2) SOCIAL MEDIA INTEGRATIONS FOR SOURCES WEBSITES
Most of the sources now have links to their social media platforms. Under each article, readers can now easily find the links to follow the original sources. We currently support Twitter, Facebook, Instagram, and Youtube.
The social media links are scraped from the source’s homepage. To make sure our bots found the correct URLs, we scrape 3 other pages from the site and check if we can find the same URLs. So for example, if we find the same Twitter profile link on at least 4 different pages, we assume this is the official URL. This is not perfect and there could be some errors, but our tests have shown a very high success rate.
3) REDESIGNED SOURCES LIST
The sources list now displays the avatar of the sources along with the links to the site and social media platforms. The responsive layout has been reworked for better display on mobile devices.
4) AUTO-REPAIR BROKEN RSS FEED
If the RSS feed returns a 404 error, our scraper bots will now try to find the new URL of the RSS feed in the code of your homepage. If a new URL is found it will automatically replace the old one.
With around 500 sources on some sites, it is unavoidable that some feeds will become broken from time to time. Sometimes the source websites will migrate to a different CMS and the RSS feed suddenly stops working, often without anybody noticing. Until today, the team was re-activating the feed manually and it took a lot of work. This new feature recovered around 200 sources across all sites that had a broken RSS feed URL, the sources have now been fixed and re-activated.
Now the feeds are being validated every day by checking for errors and validating the XML structure. If the feed is found but the XML structure is invalid, an automatic repair is attempted by our system.
5) IMPROVED SCRAPING & CONTENT EXTRACTION
Various improvements have been done to our scraper bots to increase accuracy and reduce errors. One of the problems faced by bots is getting blocked by the firewall, despite making sure not to make too many requests. This is usually a false positive and unintentional from the site admin. So our bots are now more sneaky by rotating IPs and using a fake User-Agent that looks like a legit request from a real human.
Improvements have also been done to content extraction, previously many articles were missing because the content extraction failed, but now the accuracy is VERY improved.
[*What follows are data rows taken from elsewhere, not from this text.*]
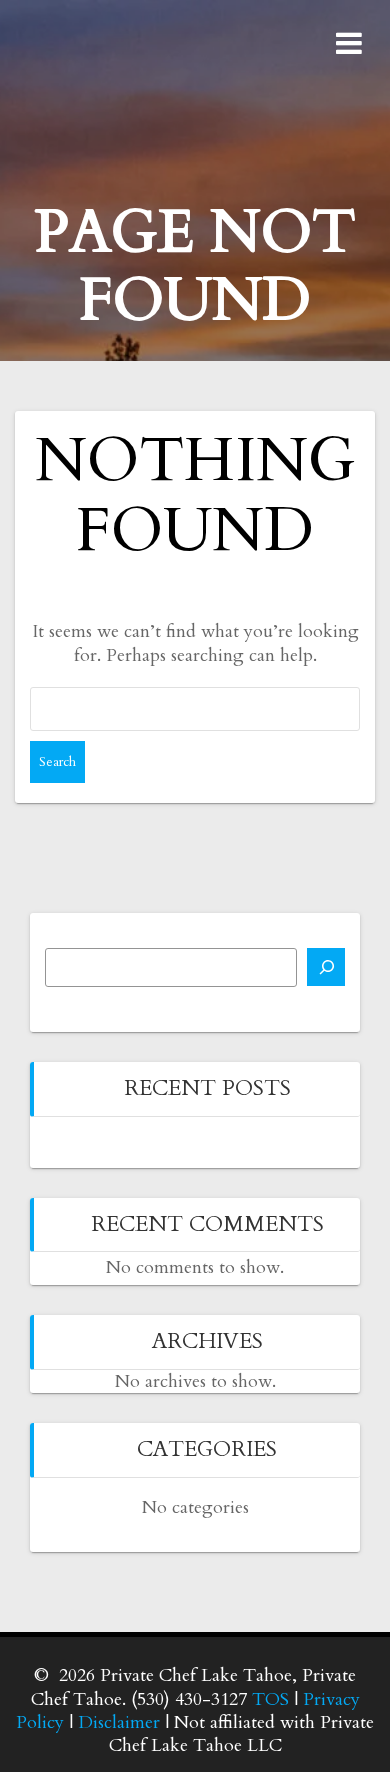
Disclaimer (119, 1722)
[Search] (326, 967)
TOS (270, 1699)
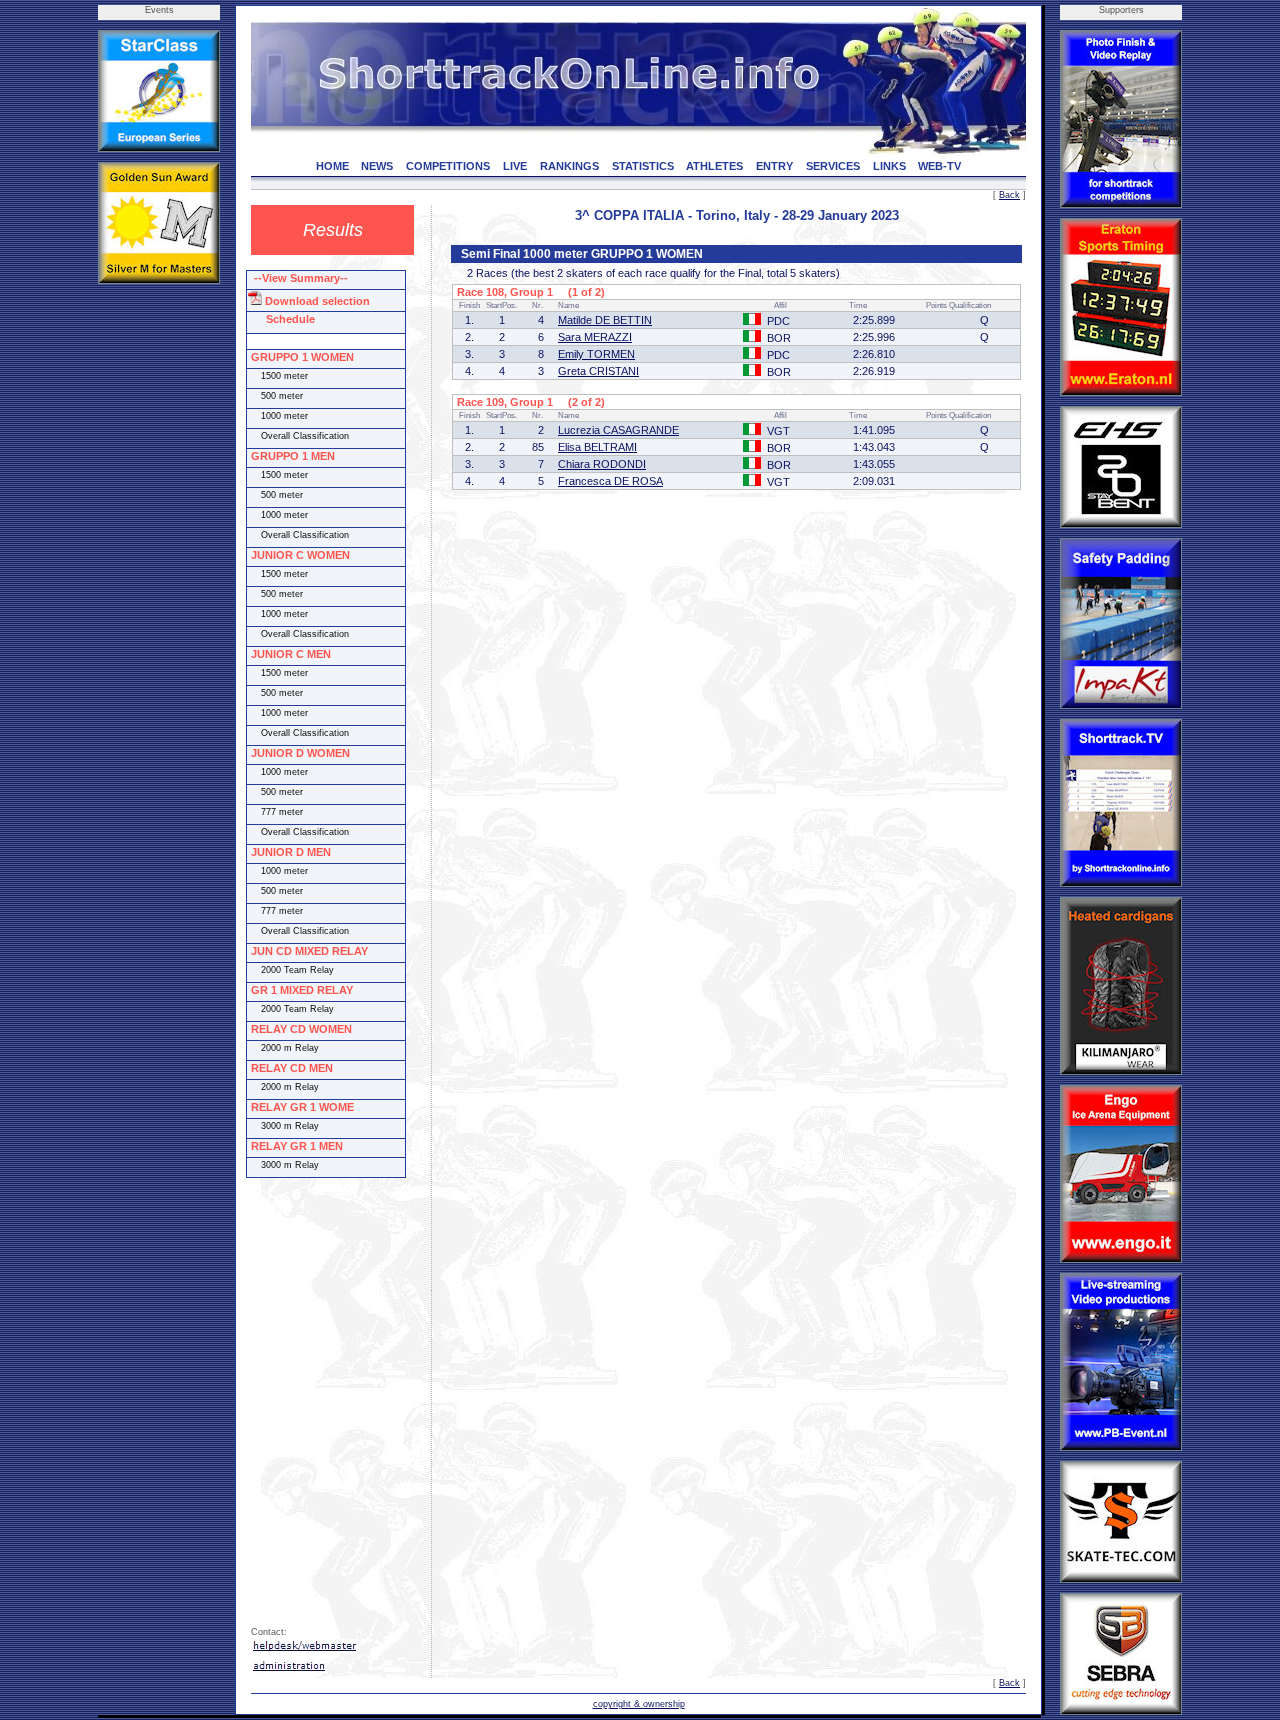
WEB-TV (939, 166)
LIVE (515, 166)
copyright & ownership (639, 1704)
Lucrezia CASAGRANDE (618, 430)
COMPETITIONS (448, 166)
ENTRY (774, 166)
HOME (332, 166)
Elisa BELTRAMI (597, 447)
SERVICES (833, 166)
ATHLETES (714, 166)
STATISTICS (643, 166)
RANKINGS (569, 166)
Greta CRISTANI (598, 371)
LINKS (889, 166)
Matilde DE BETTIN (605, 320)
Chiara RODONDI (602, 464)
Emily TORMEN (596, 354)
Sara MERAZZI (595, 337)
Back (1009, 195)
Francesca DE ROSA (610, 481)
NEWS (377, 166)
We also bought the upgrade to the latest version of full-text-rss for PHP 8.2 support.
6) HEADING IMAGES
Another minor issue we have been facing is the heading image showing multiple times. This happens when the original source has added the same image both as a heading image and also in the article’s content.
To prevent this problem, our scraper bots have been updated with an algorithm to fingerprint the heading image and then try to find it and remove it from the post content. Only the articles posted after July 2023 are fixed.
7) LOCALE-BASED DATES
We now use localized dates adapted to the platform’s language and geographical location. Each country uses a different syntax format for the date so the sites are now using the same date formats both on the websites and in the newsletters. The days and names are also fully translated.
8) ALMALINUX AND PHP 8.2
As announced previously, all of our servers were upgraded to AlmaLinux, and all sites were upgraded to PHP 8.2. Our plugins have been adapted to this new version of PHP, and we have bought the upgrades for the software we use.
9) IMPROVED CACHING
We added page cache for the sidebar and the widgets in the footer. Also, a lot of optimizations have been done to existing W3TC page caching. We now use Redis instead of Memcached for page cache, object caching, fragment caching, and database caching.
The cache purging has also been improved after we had some problems with stalled cache and the homepage not updating with the most recent posts.
10) AUTHOR PAGE
Some bugs were fixed on the author page that displays all of the posts from a specific source. The masonry layout was broken and sometimes infinite scroll wasn’t working.